Bioinformatics Research Center (BiRC), Aarhus University, Aarhus, Denmark.
Department of Organismic and Evolutionary Biology, Harvard University, Massachusetts, United States of America.
PLoS Genet. 2024 Feb 8;20(2):e1010836. doi: 10.1371/journal.pgen.1010836. eCollection 2024 Feb.
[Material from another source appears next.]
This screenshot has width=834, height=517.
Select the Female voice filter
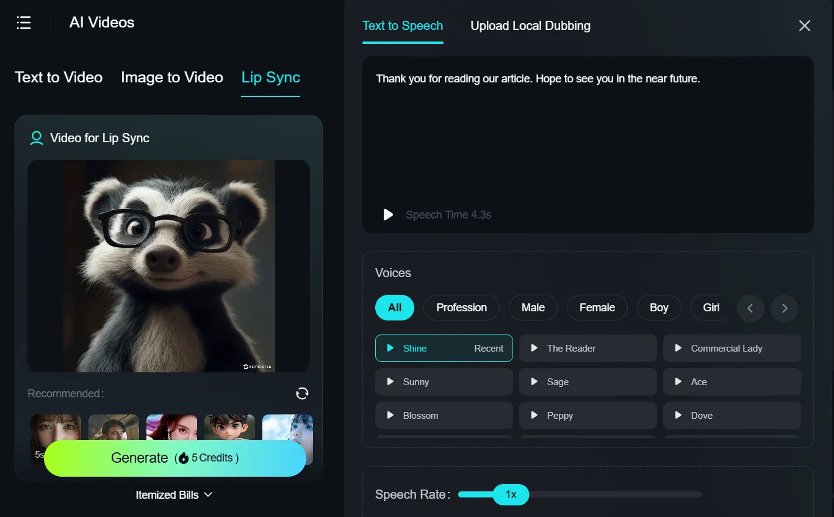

Genome-wide genealogies of multiple species carry detailed information about demographic and selection processes on individual branches of the phylogeny. Here, we introduce TRAILS, a hidden Markov model that accurately infers time-resolved population genetics parameters, such as ancestral effective population sizes and speciation times, for ancestral branches using a multi-species alignment of three species and an outgroup. TRAILS leverages the information contained in incomplete lineage sorting fragments by modelling genealogies along the genome as rooted three-leaved trees, each with a topology and two coalescent events happening in discretized time intervals within the phylogeny. Posterior decoding of the hidden Markov model can be used to infer the ancestral recombination graph for the alignment and details on demographic changes within a branch. Since TRAILS performs posterior decoding at the base-pair level, genome-wide scans based on the posterior probabilities can be devised to detect deviations from neutrality. Using TRAILS on a human-chimp-gorilla-orangutan alignment, we recover speciation parameters and extract information about the topology and coalescent times at high resolution.
多物种的全基因组系统发育树携带了关于个体分支的进化史的种群和选择过程的详细信息。在这里,我们引入了 TRAILS,这是一种隐马尔可夫模型,它可以使用三个物种和一个外群的多物种比对,准确推断祖先分支的时间分辨种群遗传学参数,例如祖先有效种群大小和物种形成时间。TRAILS 通过将基因组上的系统发育建模为有根三叶树来利用不完全谱系排序片段中的信息,每个三叶树都有一个拓扑结构和两个在离散时间间隔内发生的合并事件。隐马尔可夫模型的后验解码可用于推断比对的祖先重组图和分支内的人口变化细节。由于 TRAILS 在碱基对水平上进行后验解码,因此可以设计基于后验概率的全基因组扫描来检测偏离中性的情况。在人类-黑猩猩-大猩猩-猩猩比对上使用 TRAILS,我们恢复了物种形成参数,并以高分辨率提取了拓扑结构和合并时间的信息。